[Source information]
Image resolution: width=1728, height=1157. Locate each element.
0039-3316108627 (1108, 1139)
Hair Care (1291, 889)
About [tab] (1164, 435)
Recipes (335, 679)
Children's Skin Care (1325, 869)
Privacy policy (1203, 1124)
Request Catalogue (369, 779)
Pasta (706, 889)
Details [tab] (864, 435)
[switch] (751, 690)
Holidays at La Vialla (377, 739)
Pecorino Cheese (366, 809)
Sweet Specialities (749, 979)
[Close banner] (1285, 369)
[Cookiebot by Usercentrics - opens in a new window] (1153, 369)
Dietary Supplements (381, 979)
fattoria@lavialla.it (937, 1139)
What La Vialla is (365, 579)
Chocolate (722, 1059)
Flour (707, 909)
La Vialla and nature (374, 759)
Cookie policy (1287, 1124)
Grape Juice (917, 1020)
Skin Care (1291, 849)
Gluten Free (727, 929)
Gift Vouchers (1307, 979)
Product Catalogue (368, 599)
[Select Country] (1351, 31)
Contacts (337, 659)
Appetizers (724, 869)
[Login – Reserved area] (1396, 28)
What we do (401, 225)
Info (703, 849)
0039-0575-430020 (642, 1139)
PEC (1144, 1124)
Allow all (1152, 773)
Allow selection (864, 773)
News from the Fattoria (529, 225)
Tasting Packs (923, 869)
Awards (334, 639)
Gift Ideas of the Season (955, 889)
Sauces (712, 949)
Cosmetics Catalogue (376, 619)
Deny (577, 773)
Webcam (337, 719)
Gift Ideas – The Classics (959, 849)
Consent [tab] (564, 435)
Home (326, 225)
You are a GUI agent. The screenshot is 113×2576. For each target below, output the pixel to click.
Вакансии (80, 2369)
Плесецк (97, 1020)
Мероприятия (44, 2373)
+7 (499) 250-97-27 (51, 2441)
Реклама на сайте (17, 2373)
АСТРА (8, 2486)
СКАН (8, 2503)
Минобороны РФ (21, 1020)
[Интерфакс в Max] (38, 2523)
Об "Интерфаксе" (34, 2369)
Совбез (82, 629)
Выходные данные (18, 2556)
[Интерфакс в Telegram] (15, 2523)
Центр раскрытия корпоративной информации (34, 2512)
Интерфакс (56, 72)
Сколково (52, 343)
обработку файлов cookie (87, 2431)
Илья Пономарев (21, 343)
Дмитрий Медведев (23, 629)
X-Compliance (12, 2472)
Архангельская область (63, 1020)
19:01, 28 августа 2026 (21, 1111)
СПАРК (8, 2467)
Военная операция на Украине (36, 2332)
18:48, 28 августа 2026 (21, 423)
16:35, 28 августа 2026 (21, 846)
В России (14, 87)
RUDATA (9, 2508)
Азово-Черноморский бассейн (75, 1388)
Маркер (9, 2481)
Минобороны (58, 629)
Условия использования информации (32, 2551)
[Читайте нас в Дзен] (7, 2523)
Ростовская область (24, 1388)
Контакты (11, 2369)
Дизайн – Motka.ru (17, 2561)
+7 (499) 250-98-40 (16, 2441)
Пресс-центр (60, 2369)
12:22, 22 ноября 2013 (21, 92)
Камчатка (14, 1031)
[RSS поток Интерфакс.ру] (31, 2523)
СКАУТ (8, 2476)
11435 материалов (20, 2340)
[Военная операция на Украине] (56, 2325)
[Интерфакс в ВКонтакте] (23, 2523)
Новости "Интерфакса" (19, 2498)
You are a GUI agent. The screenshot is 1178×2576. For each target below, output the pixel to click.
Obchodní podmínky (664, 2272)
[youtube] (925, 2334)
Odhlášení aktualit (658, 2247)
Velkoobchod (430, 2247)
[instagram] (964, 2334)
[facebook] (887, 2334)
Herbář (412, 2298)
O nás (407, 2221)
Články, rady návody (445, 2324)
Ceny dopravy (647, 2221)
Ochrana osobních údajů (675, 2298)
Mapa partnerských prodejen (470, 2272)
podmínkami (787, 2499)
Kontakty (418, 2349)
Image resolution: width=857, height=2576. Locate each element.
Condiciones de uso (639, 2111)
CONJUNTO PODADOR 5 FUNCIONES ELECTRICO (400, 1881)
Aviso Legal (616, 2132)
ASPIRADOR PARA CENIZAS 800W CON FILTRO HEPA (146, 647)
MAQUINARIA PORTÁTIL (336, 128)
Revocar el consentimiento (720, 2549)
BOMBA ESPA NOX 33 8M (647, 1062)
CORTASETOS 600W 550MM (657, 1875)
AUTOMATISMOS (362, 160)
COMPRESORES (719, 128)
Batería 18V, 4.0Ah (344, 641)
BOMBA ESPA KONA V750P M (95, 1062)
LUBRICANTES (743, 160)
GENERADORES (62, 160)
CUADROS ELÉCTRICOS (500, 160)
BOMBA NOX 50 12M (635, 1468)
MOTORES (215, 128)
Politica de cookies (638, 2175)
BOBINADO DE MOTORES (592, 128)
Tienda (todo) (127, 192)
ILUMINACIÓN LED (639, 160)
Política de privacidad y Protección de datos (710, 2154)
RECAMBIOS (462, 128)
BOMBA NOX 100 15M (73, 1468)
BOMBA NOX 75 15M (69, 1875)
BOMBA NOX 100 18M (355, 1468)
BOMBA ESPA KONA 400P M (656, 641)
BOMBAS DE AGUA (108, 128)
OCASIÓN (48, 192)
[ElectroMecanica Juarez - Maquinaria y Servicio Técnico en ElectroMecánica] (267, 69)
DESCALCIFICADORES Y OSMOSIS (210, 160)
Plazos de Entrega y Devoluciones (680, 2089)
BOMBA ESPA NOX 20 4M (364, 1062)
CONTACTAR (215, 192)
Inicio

[How to complete this task] Work out how many lines above contain "output"; write only the number.

[Result of this exercise] 2